▸ What you need to do:
Where the listing below has a line with "For every named", write out exactly that line and every line after it, stopping after the line with "[combobox] (61, 93)".

▸ Excerpted records:
◇ ◇ ◇ ◇ ◇
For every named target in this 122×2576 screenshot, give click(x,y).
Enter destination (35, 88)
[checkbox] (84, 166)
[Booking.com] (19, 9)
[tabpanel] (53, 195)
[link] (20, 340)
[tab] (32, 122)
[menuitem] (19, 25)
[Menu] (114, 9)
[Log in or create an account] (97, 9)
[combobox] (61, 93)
◇ ◇ ◇ ◇ ◇
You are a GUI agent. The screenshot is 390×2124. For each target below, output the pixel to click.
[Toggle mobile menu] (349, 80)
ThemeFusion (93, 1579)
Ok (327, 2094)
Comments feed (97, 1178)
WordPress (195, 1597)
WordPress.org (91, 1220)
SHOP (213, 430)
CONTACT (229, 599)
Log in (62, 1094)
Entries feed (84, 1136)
◇ ◇ ◇ ◇ ◇
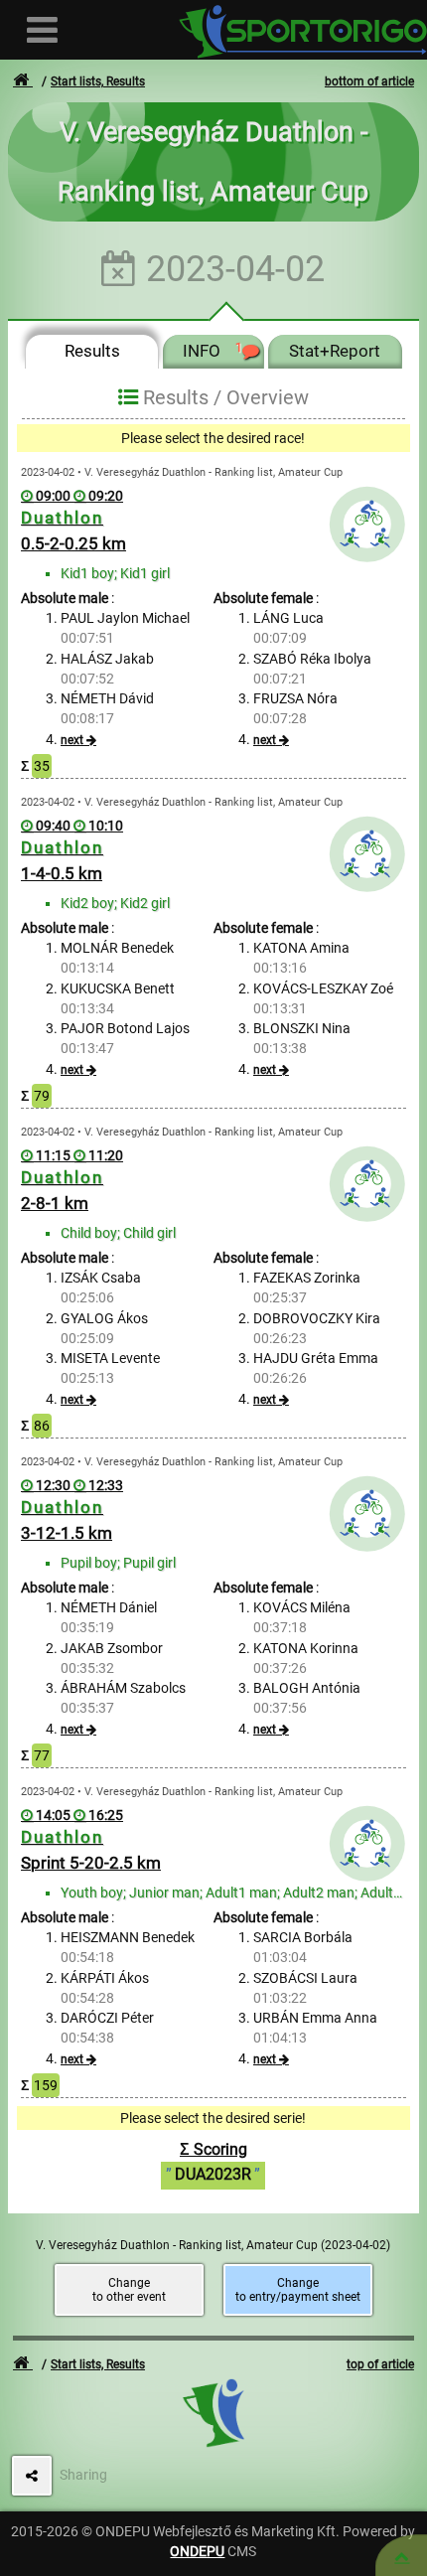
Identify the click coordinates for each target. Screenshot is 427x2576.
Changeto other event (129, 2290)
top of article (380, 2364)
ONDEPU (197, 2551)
◇ ◇ ◇ ◇ ◇
▸ Answer below:
For every named target in this 122×2576 screenshot, give click(x,y).
Enter destination (35, 88)
[checkbox] (84, 166)
[Booking.com] (19, 9)
[tabpanel] (53, 195)
[link] (20, 340)
[tab] (32, 122)
[menuitem] (19, 25)
[Menu] (114, 9)
[Log in or create an account] (97, 9)
[combobox] (61, 93)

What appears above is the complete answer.